BGP Support in NetFlow
Although, NetFlow reports the amount of traffic on any given path, its ability to report on how the traffic gets into the AS is limited. As a matter of fact, it merely depends on BGP support in different NetFlow versions.
BGP in NetFlow v5
NetFlow v5 reports the source and destination ASes, peer ASses and BGP next-hop. Let’s explain it using a network topology depicted on Picture 1. The AS3 router is configured with the legacy NetFlow v5 in ingress direction for the interface Gi0/0. Traffic is sent from AS5 to AS1 and AS collection is included in NetFlow export with the option orgin-as. In this case, NetFlow reports ASN5 as source and ASN1 as destination ASes, with the BGP next-hop 220.127.116.11. If an option peer-as is used instead of origin-as, the ASN4 and ASN2 are exported instead, along with the next-hop 18.104.22.168. In both cases, only origin or peer ASN information is exported in flows.
BGP in NetFlow v9
NetFlow v9 allows us to collect both origin-as and peers-as simultaneously as you can see from the last four lines under the flow record configuration. If traffic is sent from AS5 to AS1, Netflow reports ASN5 and ASN1 as a source and destination ASes and AS4 and AS2 as peer ASes, with the BGP next-hop 22.214.171.124 (Picture 3). Thanks to it, network operators can plan outbound traffic accordingly, carefully selecting an appropriate exit point. For instance, they can increase the weight (Cisco only) or LOCAL_PREF per neighbor or prefix basis to prefer a certain exit router to the others.

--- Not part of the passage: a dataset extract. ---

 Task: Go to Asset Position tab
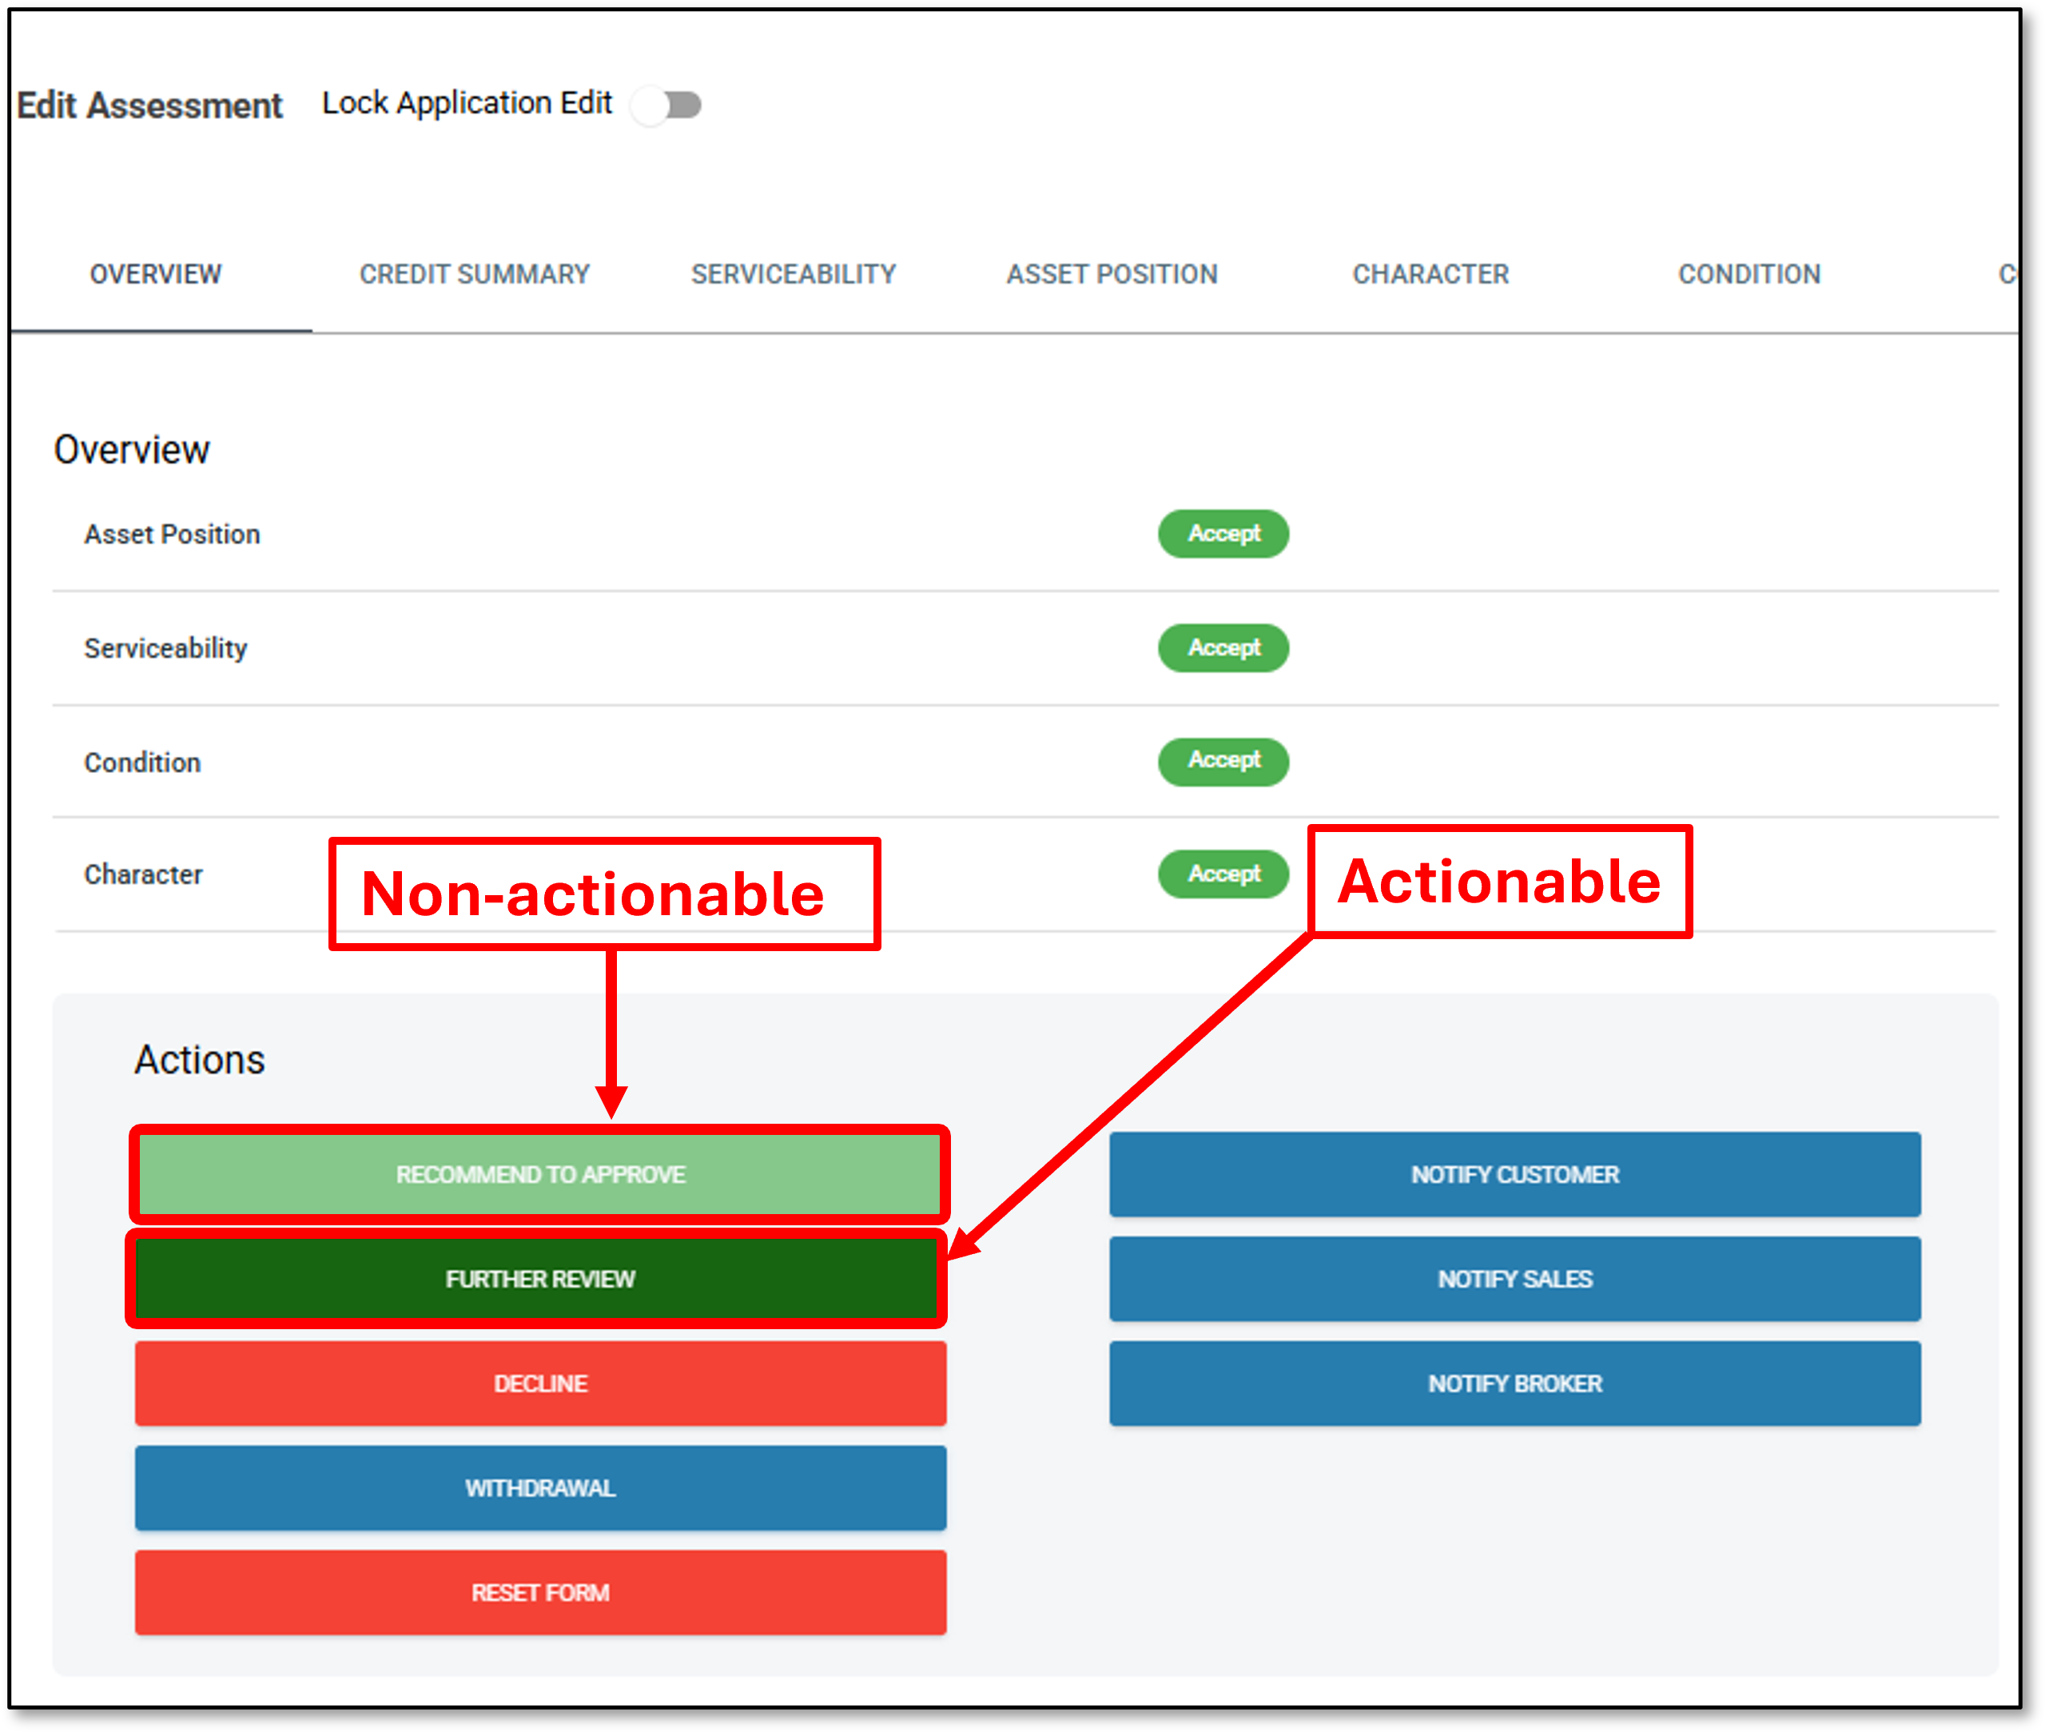coord(1111,274)
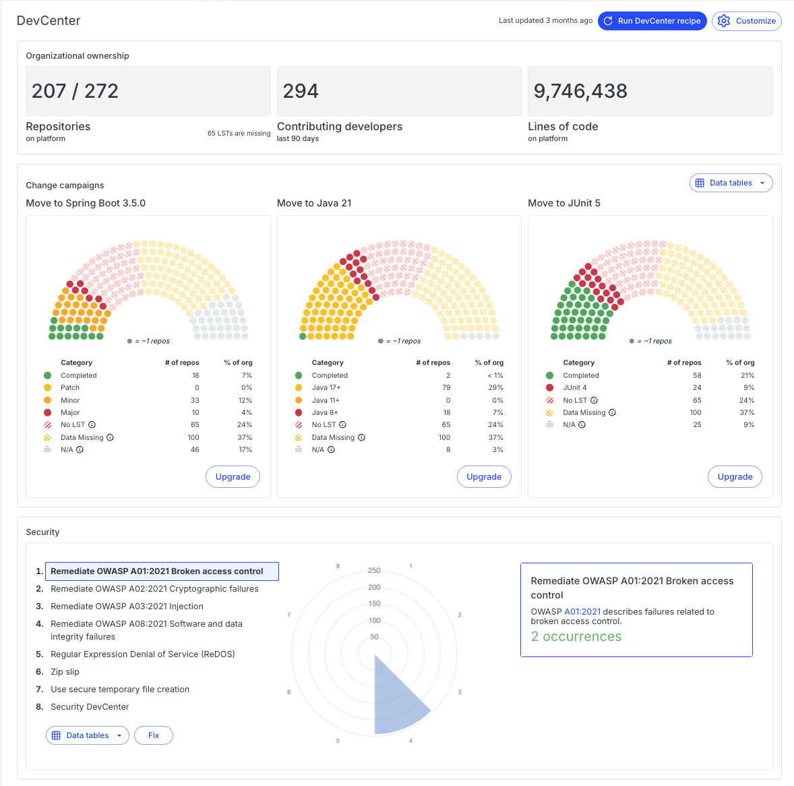Click the blue wedge in radar chart
This screenshot has height=786, width=794.
click(396, 702)
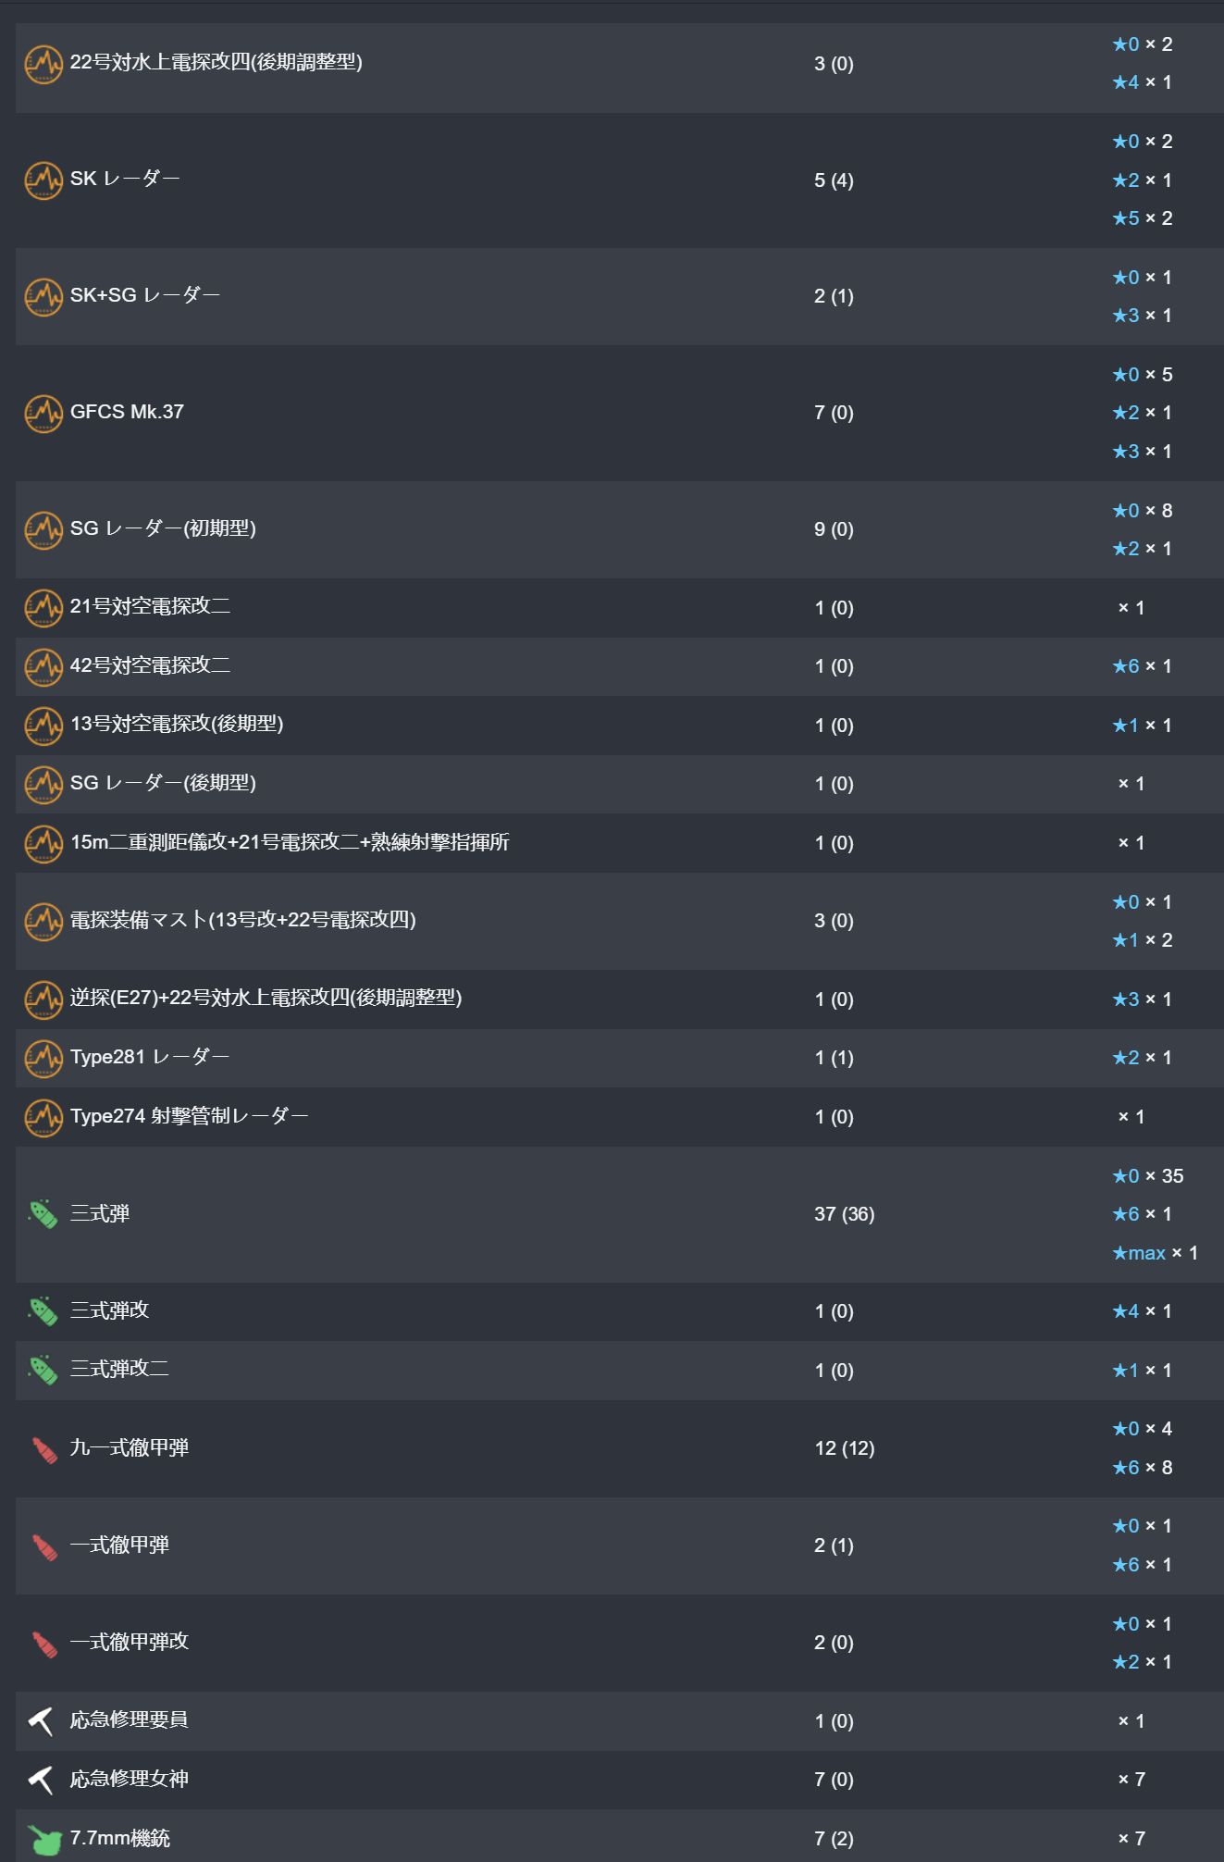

flow record BGP-record match ipv4 source address match ipv4 destination address match transport source-port match transport destination-port match interface input match ipv4 protocol collect counter packets collect counter bytes collect timestamp sys-uptime first collect timestamp sys-uptime last collect routing next-hop address ipv4 bgp collect routing source as collect routing destination as collect routing source as peer collect routing destination as peer flow monitor BGP-monitor record BGP-record
Picture 3: NetFlow v9 Record with Both Origin-as and Peers-as Information
While BGP implementation in NetFlow v9 provides higher AS path visibility when compared to the legacy v5, it is still limited to a partial AS view only. For instance, if we add the AS6 into the topology depicted on Picture 1 between the routers AS4 and AS5, NetFlow configured on AS3 will not report the AS6. In order to provide full BGP path visibility and path utilization, BGP must be bundled with NetFlow.
BGP gives us an ability to understand how network traffic is forwarded between ASes on the Internet. BGP in conjunction with NetFlow provides information about the type and amount of traffic on the paths interconnecting ASes. However, it is only possible if BGP attributes such as AS_PATH, are extracted from the BGP table and correlated with NetFlow records.